## Request 1
Rewrite the listing from its first line up to and including the line with "will click(x=152, y=470).", replacing "Image resolution" with "Screenshot size" and leaving everything else as it is.

## Selected passage
I already added the "sitemap.xml" to the uri, i.e. https://lispy.wordpress.com/sitemap.xml
checked again on a fresh repl and it works

But to your other point, did you know there used to be a s-expr based serialization format? I don't remember its name at the moment.
Anyway we should now move to edn, which is just clojure data literals, can be read by any language with a decent collections library. As it is the sanest and best choice, it'll never happen.
Which makes me doubly hate protobuff. fuck
 
Pure CLI:
Code:
curl https://lispy.wordpress.com/sitemap.xml | xmllint --xpath '/*[local-name()="urlset"]/*[local-name()="url"]/*[local-name()="loc" or local-name()="lastmod"]' - | sed -E 's/<[^>]+>//g' | paste -d ' ' - - | sort -r -k 2

Append `| head 5` at the end if desired.

You should have `xmllint` installed if you've installed the libxml2 package. Unfortunately it doesn't let us register namespaces, which is why the XPath has the hacky `/*[local-name()="urlset"]` garbage instead of just `/ns:urlset`.

(Is there BBCode on this thing for inline code styling? Also, fuck BBCode.)
 
Like a binary one?
No, it was text based s-expression data format. don't remember its name, but just like json or xml, just sensible.
For binary some guy wrote a library which serializes and compresses Clojure data directly to binary so you could say it counts, but it's new.

## Input data
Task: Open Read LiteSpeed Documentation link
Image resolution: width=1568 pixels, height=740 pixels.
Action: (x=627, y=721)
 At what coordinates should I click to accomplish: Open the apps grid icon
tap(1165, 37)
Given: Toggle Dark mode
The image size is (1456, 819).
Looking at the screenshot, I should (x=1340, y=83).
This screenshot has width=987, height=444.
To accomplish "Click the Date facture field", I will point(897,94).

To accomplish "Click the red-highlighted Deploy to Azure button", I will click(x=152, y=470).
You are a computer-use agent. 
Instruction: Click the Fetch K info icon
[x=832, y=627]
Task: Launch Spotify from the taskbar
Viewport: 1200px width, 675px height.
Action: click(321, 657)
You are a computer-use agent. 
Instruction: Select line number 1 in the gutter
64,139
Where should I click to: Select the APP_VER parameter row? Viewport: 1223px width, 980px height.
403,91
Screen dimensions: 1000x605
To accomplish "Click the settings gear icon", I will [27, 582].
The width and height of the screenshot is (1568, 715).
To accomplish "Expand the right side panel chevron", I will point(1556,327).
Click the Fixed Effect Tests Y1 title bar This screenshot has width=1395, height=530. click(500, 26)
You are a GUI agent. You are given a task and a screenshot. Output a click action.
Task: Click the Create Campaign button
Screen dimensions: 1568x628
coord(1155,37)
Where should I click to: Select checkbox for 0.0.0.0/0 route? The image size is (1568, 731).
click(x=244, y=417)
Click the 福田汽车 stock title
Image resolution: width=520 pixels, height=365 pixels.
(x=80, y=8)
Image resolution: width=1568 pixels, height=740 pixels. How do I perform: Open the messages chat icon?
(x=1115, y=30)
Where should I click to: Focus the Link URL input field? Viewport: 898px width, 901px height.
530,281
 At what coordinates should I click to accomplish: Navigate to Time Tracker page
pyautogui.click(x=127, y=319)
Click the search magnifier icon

## Request 2
Repeat word for word the part of the forum thread from "(Is there BBCode" up to and including "xml, just sensible.".

## Task solution 1
Task: Open Read LiteSpeed Documentation link
Screenshot size: width=1568 pixels, height=740 pixels.
Action: (x=627, y=721)
 At what coordinates should I click to accomplish: Open the apps grid icon
tap(1165, 37)
Given: Toggle Dark mode
The image size is (1456, 819).
Looking at the screenshot, I should (x=1340, y=83).
This screenshot has width=987, height=444.
To accomplish "Click the Date facture field", I will point(897,94).

To accomplish "Click the red-highlighted Deploy to Azure button", I will click(x=152, y=470).

## Task solution 2
(Is there BBCode on this thing for inline code styling? Also, fuck BBCode.)
 
Like a binary one?
No, it was text based s-expression data format. don't remember its name, but just like json or xml, just sensible.